– Мам! Хочешь честно? Я даже парня не могу с тобой познакомить! Вот до чего дошло! Я всегда тобой гордилась. А сейчас – мне стыдно! Да! Вот знай! Пусть я плохая. Но какая ни есть. Я же все равно твоя дочь. А ты все равно моя мама. Будь мамой! Прошу тебя!
Выслушав Лушу, Тина почувствовала жгучий стыд за себя и ужасную боль за дочь. Оказывается, она в своих страданиях зашла слишком далеко, не замечая, как тяжело стало с ней сосуществовать. Нет, дочь ее не заслужила такого несчастья. На нее действительно свалилось слишком много всего за последнее время.
– Лушенька! Родненькая! Ты права! Во всем права! И – видно, день сегодня такой, – я же все поняла еще до твоего прихода. Посмотри на меня. Разве ты не видишь: я уже другая. Я больше не собираюсь тут валяться. Я жить собираюсь. И у нас есть борщ с котлетами и эклеры. Я у тети Лизы была, она мне промывание мозгов устроила.
– Ох, мам! – воскликнула Луша, посмотрев в конце концов на Тину, – Не может быть! Я не ожидала! Неужели?
Она пораженно вглядывалась в заметно изменившийся облик матери.
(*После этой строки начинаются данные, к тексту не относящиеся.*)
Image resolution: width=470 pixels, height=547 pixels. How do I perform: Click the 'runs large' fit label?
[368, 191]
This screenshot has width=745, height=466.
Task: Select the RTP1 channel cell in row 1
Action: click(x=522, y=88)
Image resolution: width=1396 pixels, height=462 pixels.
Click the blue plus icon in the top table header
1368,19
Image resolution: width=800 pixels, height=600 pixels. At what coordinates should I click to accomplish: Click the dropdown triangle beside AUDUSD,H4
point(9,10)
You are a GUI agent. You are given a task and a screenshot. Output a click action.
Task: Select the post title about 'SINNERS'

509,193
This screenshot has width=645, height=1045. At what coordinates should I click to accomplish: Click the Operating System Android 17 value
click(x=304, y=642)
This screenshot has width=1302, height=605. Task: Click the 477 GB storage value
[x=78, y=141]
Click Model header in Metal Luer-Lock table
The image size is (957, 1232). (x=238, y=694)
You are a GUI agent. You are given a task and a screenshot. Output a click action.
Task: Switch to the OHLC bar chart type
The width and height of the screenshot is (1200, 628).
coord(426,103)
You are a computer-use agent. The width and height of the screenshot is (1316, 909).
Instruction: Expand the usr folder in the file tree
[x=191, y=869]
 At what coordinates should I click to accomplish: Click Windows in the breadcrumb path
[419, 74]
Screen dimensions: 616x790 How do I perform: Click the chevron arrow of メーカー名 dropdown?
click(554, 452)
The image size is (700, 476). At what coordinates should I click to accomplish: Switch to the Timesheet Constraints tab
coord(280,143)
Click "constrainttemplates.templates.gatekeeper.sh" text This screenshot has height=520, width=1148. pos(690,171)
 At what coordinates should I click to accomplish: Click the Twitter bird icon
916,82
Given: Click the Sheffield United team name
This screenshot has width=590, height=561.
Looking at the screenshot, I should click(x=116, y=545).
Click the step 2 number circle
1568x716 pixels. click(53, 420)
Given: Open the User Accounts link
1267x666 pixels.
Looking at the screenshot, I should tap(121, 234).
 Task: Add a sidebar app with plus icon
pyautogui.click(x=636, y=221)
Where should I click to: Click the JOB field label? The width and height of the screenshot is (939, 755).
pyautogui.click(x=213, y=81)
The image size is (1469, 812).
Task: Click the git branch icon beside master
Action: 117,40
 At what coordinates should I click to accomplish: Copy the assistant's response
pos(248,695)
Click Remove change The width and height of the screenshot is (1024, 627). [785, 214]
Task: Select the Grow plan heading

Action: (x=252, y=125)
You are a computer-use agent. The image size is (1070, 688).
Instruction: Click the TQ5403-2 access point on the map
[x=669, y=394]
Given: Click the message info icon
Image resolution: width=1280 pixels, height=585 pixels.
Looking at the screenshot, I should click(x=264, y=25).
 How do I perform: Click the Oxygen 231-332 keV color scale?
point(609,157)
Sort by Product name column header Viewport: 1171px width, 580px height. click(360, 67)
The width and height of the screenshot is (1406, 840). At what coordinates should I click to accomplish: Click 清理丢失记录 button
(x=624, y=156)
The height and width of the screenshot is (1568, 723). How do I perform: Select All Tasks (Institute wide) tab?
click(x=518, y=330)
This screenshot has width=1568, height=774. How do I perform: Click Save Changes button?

– Ты в платье! И подкрасилась! Ну – наконец-то! А я тетю Лизу сегодня утром как раз встретила, сказала ей. Как хорошо, что она тебя вытащила! Глазам не верю.
– Иди за стол скорее! – велела Тина, улыбаясь, – Сегодня Лизиного борща поешь, а завтра я свое сготовлю. И еще в парикмахерскую пойду. Подстригусь. Волосы подкрашу. Я сегодня посмотрела: у меня полно седых волос стало. Не было, не было, а вот – вдруг появились.
– Ма! – велела Лушка, – Не начинай. У многих уже в тридцать седые волосы есть. И ничего. Не оплакивают себя. И ты перестань. Иди, сделай маникюр и все, что только пожелаешь. И будем жить! Да?
– Да! Конечно! Лушенька, прости меня! Я совершенно распустилась. Только о себе думала. А ты, бедненькая моя, так страдала.
– Ладно тебе. Все. Но учти: ты пообещала!
Они болтали, как когда-то давно. Обе отвыкли от той, прежней, обычной жизни, когда можно было говорить обо всем и ни о чем, раскрывать между делом сердечные тайны и смеяться над пустяками. Сейчас, не веря самим себе, они восстанавливали свой прежний уютный мир, казавшийся навсегда утраченным.
Засиделись допоздна. И только укладываясь спать, Тина подумала:
– А ведь Луша сказала, что ей неудобно парня со мной познакомить. Значит, у нее появился парень? Такой, которого хочется познакомить с родителями? Эх, как же много я упустила! Валялась тут без толку, а жизнь шла. Ну и належалась я! На всю оставшуюся жизнь!
Утром она, как и обещала, отправилась приводить себя в порядок. Всю свою сознательную жизнь Тина ходила к одному мастеру. Была в Москве знаменитая парикмахерская «Чародейка». Туда даже по записи попасть было непросто. Когда Тина готовилась к выпускному, мама сумела записать ее к одной из лучших мастериц. Вот с тех самых пор к ней Тина и ходила. «Чародейка» располагалась на Калининском проспекте, занимая два этажа. На первом работали мужские мастера, на втором – дамские. Все там поражало своим шиком: мягкие кожаные диваны и кресла, элегантные журнальные столики, кафетерий, в котором имелся отличный кофе. Как же приятно было ждать своей очереди, листая модные журналы, попивая кофеек, зная, что тебе предстоит выйти от своего мастера преображенной, довольной, влюбленной в собственное отражение!